Tracking the slippping of faults


## 3. The Key Idea: Permutation Entropy

The approach is rooted in the **Omega metric** introduced by Boaretto et al. (2021).

The core mathematical tool is **permutation entropy** (Bandt & Pompe, 2002). The idea is simple:

1. Take a time series and look at short consecutive subsequences of length $m$ they use 6 in the paper, my theory is because a subsequence of length six gives enough information for a potential correlation but it's not too long so that you lose a lot of the variability.
2. For each subsequence, record only the **rank ordering**, essentially see orders from smallest to largest and the volatile nature of the ranking should allude to some type of structure... or lack thereof. 
3. Count how often each possible pattern appears
4. Compute the Shannon entropy of this distribution


The CNN we build will learn to extract equivalent information directly from the raw data with no manual feature engineering required.
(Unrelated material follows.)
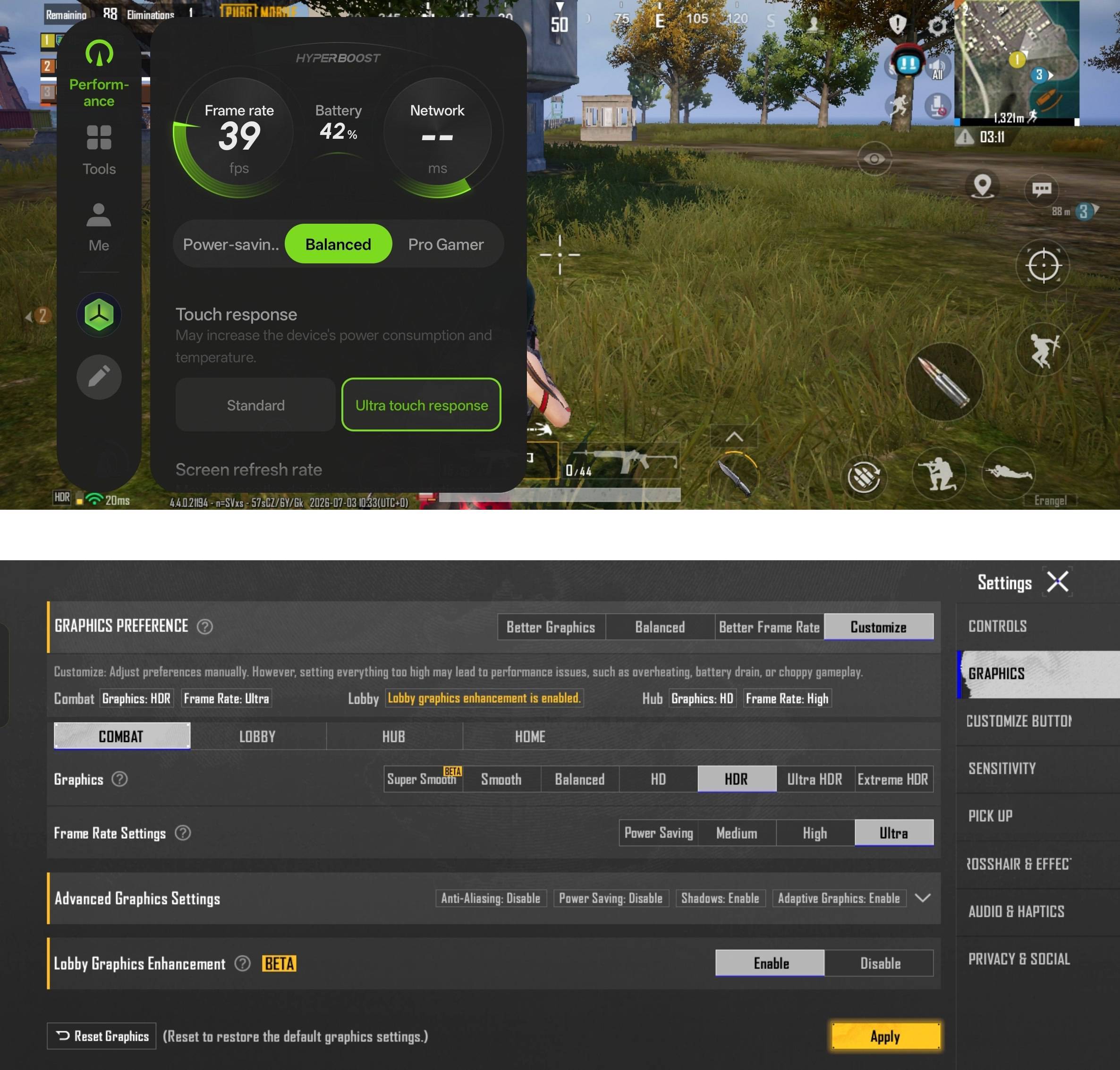1120x1070 pixels.
Task: Open Graphics Preference help question mark
Action: tap(205, 627)
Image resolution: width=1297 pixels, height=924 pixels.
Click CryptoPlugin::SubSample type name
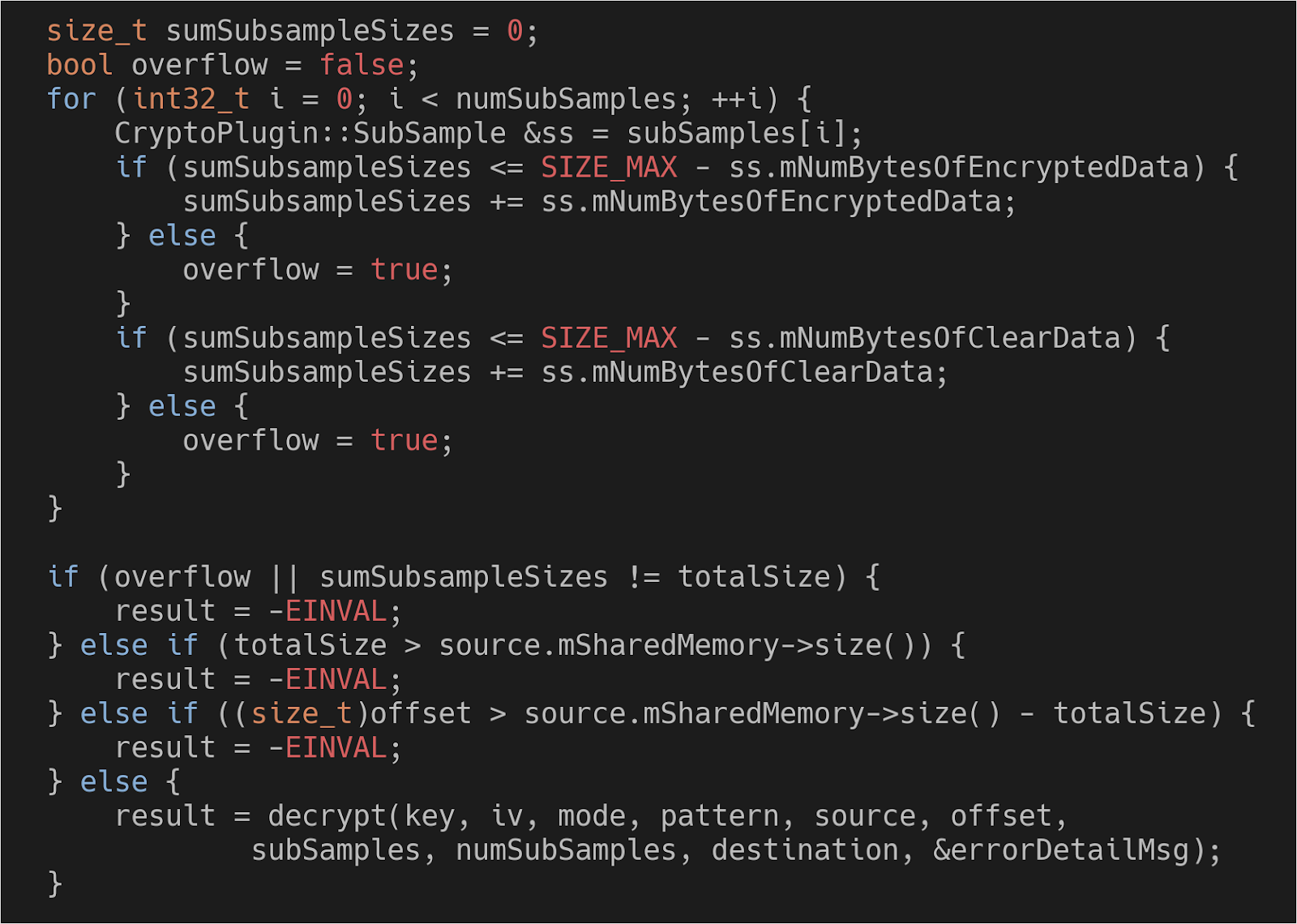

## 4. Data Generation Plan

We generate all training data synthetically so that we have **perfect ground-truth labels**. Data generation is done in **Julia** for two reasons:

1. `DynamicalSystems.jl` provides high-accuracy ODE integrators purpose-built for chaotic systems (adaptive step sizes, tight error tolerances). This matters because chaotic systems amplify numerical errors exponentially.
2. Julia is significantly faster than Python for the tight numerical loops in discrete maps and delay equations.

### Deterministic Systems (Script `01_deterministic_systems.jl`)

| System | Type | 
|--------|------|
| Lorenz attractor | 3D continuous ODE
| Rössler attractor | 3D continuous ODE
| Logistic map | 1D discrete map 
| Hénon map | 2D discrete map 
| Mackey-Glass | Delay DE 

Each system is generated with multiple parameter configurations and all three components (where applicable) to maximise diversity.

### Stochastic Processes (Script `02_stochastic_processes.jl`)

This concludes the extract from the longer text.